For me, I think the big issue is that the medications that I'm kind of forced to use currently, those could be the atypical antipsychotics, the more sedating ones, or benzodiazepines. They often have an impact of, you know, that could be short to six hours, but it could be a 12-hour tranquilization, pretty high side effect burden. I'd like something that is less likely to cause a problem, where the kind of onset of action is fairly well prescribed, the absorption is reliable, and the duration of effect is reasonable.
For the situations that I mentioned before, where there are episodic agitated events that you can't deal with otherwise, this is gonna be helpful. That's where I want to use this for example, the rites, the flights, the oppositional behaviors around personal care that doesn't necessarily have to happen every day, but you also can't do that every two weeks. I mean, you will need to kind of make sure that you're meeting the needs of the patients. Ultimately, that's gonna reduce caregiver burden. I think Angela put it very well, you know, reduce the need to kind of push up to a higher level of care.
Dr. Grossberg?
Yeah. It occurred to me that there are other arenas where a drug such as this in its current format may be useful. Just this past week, I got a call from one of our residents who was seeing patients on the consult service of our big teaching hospital. It was an older woman in her 80s who was on internal medicine, who was clearly delirious. Delirium is an acute confusional episode. I think she maybe had some baseline dementia, but I'm not sure. Now she was very confused, very disoriented, and very agitated. They needed to find out what the cause of this acute confusion and disorientation, which was triggering the physical agitation and aggressive behaviors, was all about.

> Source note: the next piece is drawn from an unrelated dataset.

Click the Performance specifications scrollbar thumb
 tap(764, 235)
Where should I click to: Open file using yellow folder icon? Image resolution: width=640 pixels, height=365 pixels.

They wanted to give her something that wasn't going to knock her out, wasn't going to be heavily sedating, was not going to even further maybe impair her cognition, and so on. BXCL501 or dexmedetomidine becomes a really good choice because it can give you relatively quickly, not in hours or days or weeks, but, you know, usually within, let's say, 60 minutes or 90 minutes, pretty good control of the patient without really contaminating things with sedation or other impacts on the cardiovascular system, without making them more foggy or more confused cognitively, giving us an opportunity to evaluate them and see what the trigger might be for this delirium, the acute confusion and disorientation. I think it has a major role there. It might be used off-label, but that's okay as long as we know that it's safe and well-tolerated.
Yeah, that's a really good point. Well, thank you so much for your insights. Really helpful in sort of explaining what we're dealing with here and the market potential for this. Thank you so much for your thoughts.
Thank you.
Back to you, Vimal.
Thank you, Anjalee, for guiding today's discussion, and thank you to Dr. Sanford, Dr. Grossberg, and Dr. Porsteinsson for sharing your expertise and perspective. We are also grateful to everyone who joined us and contributed their attention to this important topic. Today's conversation confirmed the importance of acute agitation in Alzheimer's dementia and the clear gap that persists in treating these sudden episodic events. Patients, caregivers, and clinicians are still without an FDA-approved option specifically designed for acute episodes.
Advancing solutions that are specific for these episodes remain an essential priority for us at BioXcel Therapeutics. We appreciate your participation and look forward to continued progress in addressing this critical area of need. Thank you again.